START Data shown
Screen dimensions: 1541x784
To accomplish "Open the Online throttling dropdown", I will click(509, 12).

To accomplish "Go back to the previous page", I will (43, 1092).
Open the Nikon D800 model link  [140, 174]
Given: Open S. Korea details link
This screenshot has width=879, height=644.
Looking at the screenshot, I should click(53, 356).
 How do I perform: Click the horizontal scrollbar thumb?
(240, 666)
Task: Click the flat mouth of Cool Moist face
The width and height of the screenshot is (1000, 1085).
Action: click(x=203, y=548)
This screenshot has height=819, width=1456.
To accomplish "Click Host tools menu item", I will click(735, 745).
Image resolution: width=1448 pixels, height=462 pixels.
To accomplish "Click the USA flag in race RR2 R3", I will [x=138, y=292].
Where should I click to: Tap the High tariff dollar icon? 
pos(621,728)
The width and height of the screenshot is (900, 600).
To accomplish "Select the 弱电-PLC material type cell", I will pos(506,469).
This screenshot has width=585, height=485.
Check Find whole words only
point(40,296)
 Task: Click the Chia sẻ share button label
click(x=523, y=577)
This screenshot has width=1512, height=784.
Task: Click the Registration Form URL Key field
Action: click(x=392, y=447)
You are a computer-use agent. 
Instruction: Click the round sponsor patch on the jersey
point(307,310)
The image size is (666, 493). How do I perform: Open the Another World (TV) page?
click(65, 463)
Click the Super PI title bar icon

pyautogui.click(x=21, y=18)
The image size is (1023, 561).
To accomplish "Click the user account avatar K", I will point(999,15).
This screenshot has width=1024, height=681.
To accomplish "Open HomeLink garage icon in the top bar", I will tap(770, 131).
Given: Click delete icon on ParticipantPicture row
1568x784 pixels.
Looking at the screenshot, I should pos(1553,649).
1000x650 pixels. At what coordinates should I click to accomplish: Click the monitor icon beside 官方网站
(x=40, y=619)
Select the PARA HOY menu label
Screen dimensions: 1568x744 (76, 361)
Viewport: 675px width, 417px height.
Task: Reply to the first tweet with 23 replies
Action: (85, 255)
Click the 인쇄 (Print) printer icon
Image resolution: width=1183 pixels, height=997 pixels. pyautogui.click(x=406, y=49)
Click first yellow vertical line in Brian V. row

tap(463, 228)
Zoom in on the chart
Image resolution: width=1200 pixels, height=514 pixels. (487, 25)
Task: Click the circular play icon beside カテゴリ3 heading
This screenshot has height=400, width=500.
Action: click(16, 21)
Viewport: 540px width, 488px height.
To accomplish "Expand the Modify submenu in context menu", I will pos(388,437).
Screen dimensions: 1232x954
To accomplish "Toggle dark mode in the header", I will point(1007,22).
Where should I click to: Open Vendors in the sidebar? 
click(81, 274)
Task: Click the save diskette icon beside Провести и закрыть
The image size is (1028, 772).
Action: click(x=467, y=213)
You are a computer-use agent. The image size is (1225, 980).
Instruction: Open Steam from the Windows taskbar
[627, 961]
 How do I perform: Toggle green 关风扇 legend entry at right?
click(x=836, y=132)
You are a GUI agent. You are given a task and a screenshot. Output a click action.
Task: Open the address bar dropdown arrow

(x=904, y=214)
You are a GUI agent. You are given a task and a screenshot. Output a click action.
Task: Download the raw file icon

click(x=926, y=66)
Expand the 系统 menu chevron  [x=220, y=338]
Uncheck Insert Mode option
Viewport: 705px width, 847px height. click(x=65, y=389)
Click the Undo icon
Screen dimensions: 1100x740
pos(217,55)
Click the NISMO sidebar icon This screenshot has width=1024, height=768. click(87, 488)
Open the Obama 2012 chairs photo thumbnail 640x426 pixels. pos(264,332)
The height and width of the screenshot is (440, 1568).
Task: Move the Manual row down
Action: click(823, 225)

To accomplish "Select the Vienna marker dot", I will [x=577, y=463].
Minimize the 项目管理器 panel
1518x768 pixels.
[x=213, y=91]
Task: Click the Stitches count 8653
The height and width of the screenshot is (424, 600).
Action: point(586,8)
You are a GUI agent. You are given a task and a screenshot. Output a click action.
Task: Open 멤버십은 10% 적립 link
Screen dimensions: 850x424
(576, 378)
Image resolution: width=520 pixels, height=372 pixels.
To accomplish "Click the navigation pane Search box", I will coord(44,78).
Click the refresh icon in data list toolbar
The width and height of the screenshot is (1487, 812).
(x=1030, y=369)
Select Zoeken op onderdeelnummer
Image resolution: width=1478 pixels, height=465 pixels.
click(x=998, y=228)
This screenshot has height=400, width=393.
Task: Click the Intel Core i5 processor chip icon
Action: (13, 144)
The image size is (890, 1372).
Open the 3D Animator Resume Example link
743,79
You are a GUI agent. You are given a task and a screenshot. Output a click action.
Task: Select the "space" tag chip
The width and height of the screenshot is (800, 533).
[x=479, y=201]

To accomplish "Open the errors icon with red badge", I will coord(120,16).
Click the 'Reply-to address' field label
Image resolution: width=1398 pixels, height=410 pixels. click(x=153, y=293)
END Data shown
Work instructions
Lines of the material may hold the string "computer". Copy each one that does.

Answer to the problem
You are a computer-use agent. 
You are a computer-use agent. The image size is (1225, 980).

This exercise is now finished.